You want Paul McGann with sass? Then you will get Paul McGann with sass in the second part of Big Finish’s Time Lord Victorious trilogy with the Eighth Doctor. The Enemy of my Enemy follows up Ood-based western He Kills Me, He Kills Me Not by having the Doctor dragged across the vortex by his oldest enemy of all: the Daleks.

And before we get to establish what threatening plans they’re up to this time, they ask the Doctor for help and we get thrown into the theme tune.

Everything they say is undermined simply by the Doctor’s response here, as he knows that if they don’t want to kill him then he can have fun with the situation. He even makes a joke at the Daleks’ expense about going up ladders.

These Daleks are part of a Time Squad checking out temporal anomalies and have found one that really piques their interest and is where the wider Victorious storyline is brought into play. There’s a planet with a ‘wrong’ history, where a new threat has emerged that could rival the Daleks but that in a normal timeline should not exist, and so the Daleks want the Doctor to investigate. And obviously find a way to destroy them, but they won’t tell him that bit.

Nicholas Briggs does a good job of making the Daleks sound just unsettled by the anomaly they have found, but when they land on this planet they are greeted by a seemingly polite bunch of folk called the Wrax. And with their jungle-filled planet and huge South American-style temple, it’s thrillingly close to The Dalek Factor territory. Telos novella vibes, people.

The people of Wrax have a universe-shaping weapon in their temple, which, if you’ve consumed some other Victorious content, should ring some Kotturuh-shaped bells.

Rather than the traditional set-up of Doctor and companion getting split up to investigate, you have the Doctor and the Daleks split up so they can get to the bottom of the anomaly. The Daleks swoon the Wrax’s leader while the Doctor visits the Galleries of Victory, where all of the Wrax’s universe conquering is on show. 

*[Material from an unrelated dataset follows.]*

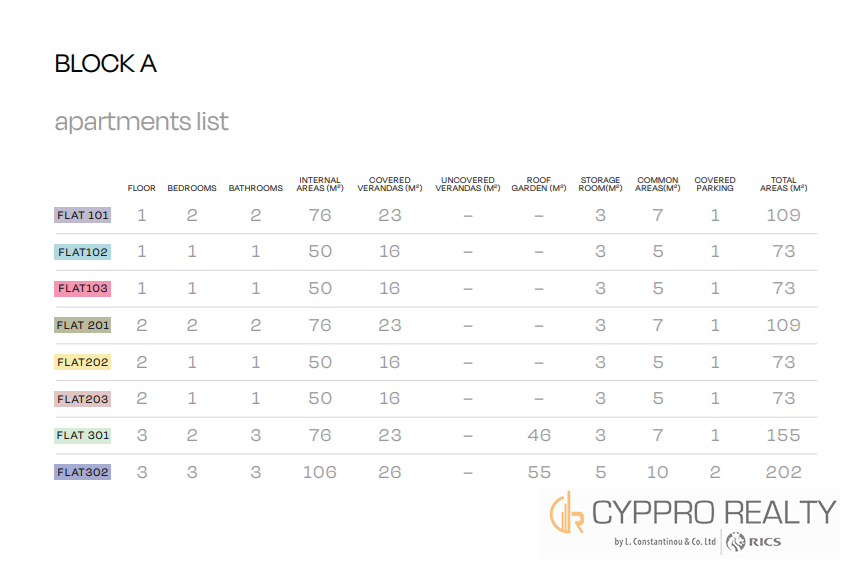The image size is (855, 574).
Task: Click the green FLAT 301 tag
Action: coord(83,435)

Backed up by the music score, the setting has a big presence through much of the middle third of the story – overpowering the Daleks for ‘screen’ presence – and when the Doctor finds the ‘Eye of Wrax’, the weapon key to the Wrax’s conquests, it becomes the focal point of the tale.

Not only is it the source of much of the characters’ interests, but the action gravitates around it and builds up a sense of claustrophobia until a very surprising escape that has to be heard to be believed. Old-school, yet groundbreaking, and bookshelf-shattering.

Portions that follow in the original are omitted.